For some, it goes beyond stagnation; it turns into atrophy. Look closely at those around you. The average person's life reads like a tasteless recipe:
Step one: Go to work at a job you don't really like.
Step two: Come home and watch several hours of TV.
Step three: Go to bed.
Step four: Wake up and do it all again.
Step five: Repeat until death.
Step six: Place leftovers in a Glad freezer bag.
I think about these things when I see people spending hours of their lives at meaningless hobbies instead of pursuing their dreams. As corny as it sounds, I think most people give up their dreams a few years out of high school and replace them with trivial diversions — watching TV, playing video games, collecting Beanie Babies. You hear them say, "I thought about opening up my own business at one time." "I should have tried out for that team." "I almost got my college degree." When they're 90, will they think, "So this is it?" What a petty epitaph to a human life.
It's like some people are on a remarkable quest to be average. They strive for nothing more than mediocrity. They sit in front of the boob tube and wait to die. They're not really happy living their lives vicariously through soap opera and sitcom characters, but they're content and that's much, much worse. They're people, but they're also sheep. They're sheeple. That's not a sin. Being satisfied with that role is a sin. I found myself playing this role once. You may be playing that role now. But as the Chinese say, the important thing is to be able to sacrifice at any moment what we are, for what we could become.

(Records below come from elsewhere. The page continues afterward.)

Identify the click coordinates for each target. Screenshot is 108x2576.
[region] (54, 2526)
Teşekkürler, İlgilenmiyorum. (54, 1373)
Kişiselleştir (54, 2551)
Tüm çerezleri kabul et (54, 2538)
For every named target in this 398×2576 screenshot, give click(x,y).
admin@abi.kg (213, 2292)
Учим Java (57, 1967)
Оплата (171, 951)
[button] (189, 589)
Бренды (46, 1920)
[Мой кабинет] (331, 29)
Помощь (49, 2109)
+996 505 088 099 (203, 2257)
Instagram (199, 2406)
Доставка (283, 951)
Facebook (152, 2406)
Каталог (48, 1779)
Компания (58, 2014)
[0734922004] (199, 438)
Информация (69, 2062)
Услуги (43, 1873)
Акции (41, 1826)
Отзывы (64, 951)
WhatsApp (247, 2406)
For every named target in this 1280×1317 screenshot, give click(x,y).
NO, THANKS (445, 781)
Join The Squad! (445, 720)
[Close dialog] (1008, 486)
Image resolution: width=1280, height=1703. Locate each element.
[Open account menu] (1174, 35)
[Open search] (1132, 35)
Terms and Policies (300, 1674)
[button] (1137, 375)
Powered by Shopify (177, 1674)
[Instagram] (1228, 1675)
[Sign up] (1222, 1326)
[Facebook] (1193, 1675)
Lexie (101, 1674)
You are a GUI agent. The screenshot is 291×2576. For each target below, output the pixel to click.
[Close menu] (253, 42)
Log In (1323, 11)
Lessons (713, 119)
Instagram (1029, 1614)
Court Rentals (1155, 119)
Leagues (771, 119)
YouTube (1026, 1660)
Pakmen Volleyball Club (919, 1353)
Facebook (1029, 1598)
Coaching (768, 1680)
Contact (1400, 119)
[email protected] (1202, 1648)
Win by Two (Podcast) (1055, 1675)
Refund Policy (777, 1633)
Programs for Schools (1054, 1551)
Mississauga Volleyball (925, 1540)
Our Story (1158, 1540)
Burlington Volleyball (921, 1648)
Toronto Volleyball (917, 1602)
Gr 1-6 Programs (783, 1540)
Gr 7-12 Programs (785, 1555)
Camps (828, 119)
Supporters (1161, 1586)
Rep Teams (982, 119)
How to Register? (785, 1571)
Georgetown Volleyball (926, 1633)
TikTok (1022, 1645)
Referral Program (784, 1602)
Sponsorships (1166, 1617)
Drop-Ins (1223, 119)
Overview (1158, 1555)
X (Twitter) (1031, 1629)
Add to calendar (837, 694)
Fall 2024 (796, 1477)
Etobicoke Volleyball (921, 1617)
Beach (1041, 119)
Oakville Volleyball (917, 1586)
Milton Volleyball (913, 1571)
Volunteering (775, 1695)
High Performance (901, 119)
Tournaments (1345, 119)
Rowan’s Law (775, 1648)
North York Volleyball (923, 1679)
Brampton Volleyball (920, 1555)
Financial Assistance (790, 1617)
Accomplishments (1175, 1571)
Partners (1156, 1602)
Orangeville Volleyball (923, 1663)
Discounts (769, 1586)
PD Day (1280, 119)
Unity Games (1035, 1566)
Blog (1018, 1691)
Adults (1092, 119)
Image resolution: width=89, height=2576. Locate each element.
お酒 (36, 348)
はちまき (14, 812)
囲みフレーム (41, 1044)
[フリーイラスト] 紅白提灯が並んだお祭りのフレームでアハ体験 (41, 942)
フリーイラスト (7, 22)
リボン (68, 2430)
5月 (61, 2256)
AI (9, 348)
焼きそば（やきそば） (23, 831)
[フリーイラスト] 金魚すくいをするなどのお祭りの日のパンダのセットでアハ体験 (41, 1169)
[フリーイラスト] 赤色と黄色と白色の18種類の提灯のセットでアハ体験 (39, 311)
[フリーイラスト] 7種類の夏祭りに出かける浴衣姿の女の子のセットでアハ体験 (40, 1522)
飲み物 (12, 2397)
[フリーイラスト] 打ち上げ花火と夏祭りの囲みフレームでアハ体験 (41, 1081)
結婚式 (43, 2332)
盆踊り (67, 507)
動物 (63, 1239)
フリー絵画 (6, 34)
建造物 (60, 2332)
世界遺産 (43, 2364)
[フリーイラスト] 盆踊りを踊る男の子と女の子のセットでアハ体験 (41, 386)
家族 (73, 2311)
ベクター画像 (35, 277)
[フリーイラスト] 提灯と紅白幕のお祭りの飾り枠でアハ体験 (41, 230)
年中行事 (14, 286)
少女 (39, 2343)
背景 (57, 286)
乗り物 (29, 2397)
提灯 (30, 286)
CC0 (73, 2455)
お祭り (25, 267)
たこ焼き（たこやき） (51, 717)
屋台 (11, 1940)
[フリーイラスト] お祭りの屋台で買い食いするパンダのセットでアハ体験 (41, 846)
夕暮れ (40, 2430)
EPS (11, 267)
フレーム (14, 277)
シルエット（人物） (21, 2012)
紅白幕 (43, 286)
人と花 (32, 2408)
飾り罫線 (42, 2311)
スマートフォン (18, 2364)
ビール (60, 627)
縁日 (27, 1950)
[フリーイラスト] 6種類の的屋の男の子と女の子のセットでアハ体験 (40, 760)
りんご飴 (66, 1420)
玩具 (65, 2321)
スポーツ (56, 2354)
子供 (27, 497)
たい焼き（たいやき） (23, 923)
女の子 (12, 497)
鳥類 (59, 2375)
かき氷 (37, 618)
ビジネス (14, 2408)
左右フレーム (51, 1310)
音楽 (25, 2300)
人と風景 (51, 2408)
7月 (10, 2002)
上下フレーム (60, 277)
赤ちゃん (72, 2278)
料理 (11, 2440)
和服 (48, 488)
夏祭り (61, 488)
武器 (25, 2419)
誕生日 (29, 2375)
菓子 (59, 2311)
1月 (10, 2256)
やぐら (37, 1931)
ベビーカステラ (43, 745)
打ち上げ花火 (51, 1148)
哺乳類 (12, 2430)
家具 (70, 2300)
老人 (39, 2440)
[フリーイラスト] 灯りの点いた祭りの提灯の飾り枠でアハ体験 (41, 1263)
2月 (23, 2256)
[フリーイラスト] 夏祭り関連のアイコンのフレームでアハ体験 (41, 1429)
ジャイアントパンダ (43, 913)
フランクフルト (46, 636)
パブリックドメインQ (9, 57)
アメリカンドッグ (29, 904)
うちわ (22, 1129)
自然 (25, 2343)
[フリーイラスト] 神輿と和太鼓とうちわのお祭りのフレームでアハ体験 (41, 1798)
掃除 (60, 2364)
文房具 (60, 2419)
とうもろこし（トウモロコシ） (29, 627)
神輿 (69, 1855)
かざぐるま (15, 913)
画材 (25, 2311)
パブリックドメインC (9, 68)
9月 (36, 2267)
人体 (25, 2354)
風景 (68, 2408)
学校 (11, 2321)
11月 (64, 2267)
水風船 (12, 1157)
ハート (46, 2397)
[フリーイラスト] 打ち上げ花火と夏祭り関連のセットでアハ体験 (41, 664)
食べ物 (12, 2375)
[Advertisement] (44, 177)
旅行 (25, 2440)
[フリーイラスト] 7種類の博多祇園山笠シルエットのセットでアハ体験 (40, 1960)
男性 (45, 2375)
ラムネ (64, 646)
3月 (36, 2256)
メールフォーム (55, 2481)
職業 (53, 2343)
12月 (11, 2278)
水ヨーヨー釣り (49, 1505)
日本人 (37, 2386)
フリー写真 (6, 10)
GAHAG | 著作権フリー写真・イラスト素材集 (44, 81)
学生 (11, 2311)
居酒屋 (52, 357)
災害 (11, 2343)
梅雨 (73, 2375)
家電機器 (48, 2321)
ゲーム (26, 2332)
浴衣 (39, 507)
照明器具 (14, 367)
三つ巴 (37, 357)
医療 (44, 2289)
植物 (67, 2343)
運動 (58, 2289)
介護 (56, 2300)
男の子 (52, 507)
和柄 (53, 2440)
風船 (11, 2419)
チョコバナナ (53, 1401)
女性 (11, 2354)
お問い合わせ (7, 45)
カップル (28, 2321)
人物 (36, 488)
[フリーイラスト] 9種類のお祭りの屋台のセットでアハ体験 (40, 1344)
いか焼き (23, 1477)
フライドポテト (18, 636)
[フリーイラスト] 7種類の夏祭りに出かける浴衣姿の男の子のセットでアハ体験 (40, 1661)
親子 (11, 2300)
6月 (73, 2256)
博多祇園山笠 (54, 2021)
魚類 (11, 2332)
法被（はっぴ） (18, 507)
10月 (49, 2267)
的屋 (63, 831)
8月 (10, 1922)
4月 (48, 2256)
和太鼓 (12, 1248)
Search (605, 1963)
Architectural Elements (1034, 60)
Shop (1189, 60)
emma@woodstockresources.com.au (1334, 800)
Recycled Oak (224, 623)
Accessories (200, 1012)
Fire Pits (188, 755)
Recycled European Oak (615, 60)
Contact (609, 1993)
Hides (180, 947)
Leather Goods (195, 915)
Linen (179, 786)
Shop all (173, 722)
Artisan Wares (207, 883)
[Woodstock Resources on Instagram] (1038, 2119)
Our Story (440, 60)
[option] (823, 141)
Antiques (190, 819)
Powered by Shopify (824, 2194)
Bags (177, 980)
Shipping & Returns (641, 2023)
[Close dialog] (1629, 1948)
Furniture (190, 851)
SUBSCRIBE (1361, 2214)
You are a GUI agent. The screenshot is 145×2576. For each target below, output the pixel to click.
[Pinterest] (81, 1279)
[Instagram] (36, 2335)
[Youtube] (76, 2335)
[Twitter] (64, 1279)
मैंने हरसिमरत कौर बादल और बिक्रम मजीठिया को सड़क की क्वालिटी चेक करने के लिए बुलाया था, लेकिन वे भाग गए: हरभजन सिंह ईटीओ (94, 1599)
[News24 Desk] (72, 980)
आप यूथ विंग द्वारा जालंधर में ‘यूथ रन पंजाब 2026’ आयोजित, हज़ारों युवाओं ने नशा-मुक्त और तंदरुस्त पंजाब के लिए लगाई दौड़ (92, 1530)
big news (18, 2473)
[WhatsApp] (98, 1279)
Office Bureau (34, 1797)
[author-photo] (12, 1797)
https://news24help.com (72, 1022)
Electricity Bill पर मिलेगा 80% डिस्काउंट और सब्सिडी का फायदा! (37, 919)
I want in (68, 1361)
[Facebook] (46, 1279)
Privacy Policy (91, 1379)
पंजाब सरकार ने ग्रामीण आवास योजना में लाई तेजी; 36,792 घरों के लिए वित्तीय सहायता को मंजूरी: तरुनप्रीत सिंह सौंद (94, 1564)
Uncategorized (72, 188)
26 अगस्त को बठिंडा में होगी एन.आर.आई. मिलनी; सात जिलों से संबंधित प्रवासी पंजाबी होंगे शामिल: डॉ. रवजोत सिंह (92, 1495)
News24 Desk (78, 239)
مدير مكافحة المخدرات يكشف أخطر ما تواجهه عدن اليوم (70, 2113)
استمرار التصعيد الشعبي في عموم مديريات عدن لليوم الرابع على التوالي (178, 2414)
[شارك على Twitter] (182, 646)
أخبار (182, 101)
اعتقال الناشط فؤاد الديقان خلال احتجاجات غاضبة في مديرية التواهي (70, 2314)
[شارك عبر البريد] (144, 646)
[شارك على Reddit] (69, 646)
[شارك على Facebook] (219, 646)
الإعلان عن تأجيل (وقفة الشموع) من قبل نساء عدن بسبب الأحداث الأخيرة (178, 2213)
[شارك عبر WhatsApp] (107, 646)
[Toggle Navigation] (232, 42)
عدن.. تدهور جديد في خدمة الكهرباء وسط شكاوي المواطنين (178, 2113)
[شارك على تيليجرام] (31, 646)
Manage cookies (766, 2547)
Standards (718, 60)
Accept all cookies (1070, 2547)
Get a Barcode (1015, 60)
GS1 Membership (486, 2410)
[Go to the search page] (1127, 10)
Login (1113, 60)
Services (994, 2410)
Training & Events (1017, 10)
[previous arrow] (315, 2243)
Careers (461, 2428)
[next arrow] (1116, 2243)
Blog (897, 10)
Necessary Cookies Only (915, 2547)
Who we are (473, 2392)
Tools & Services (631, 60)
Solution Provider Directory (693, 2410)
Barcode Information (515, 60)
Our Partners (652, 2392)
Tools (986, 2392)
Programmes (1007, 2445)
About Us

Happiness has been summed up by many as struggling, enduring and accomplishing in a field that you truly love. Maslow called it self-actualization, the state of achieving everything you're capable of. It sounds simple, but how many people are really doing this? Are you truly happy with your job or are you just going through the motions like a newbie at the gym who puts no effort into his training. Being a real T-Man goes beyond looking big, after all. It's about being in control and living your life the way you want to live it. Besides, isn't it decidedly un-Testosterone-ish to be a sheep? I'd rather be the wolf, wouldn't you?
As most Testosterone readers already know, you have to be strong to separate yourself from the crowd. If you're an avid reader of T-mag, then you've already taken the first step in removing yourself from the common flock. I sincerely believe that taking control of your body through diet and training is empowering. Sheep can't do this. Sheeple won't.
The flock is powerful, though. The crowd will do its best to draw you back in. ("Isn't that a little, you know, risky?") You may have to go it alone for a while. You may have to lose some friends. But that's okay in the end. You probably don't want to hang out with people who've given up on their lives anyway. They're uninteresting. They're boring. They're, in many ways, already dead.
Dead people speak to us. You only have to listen.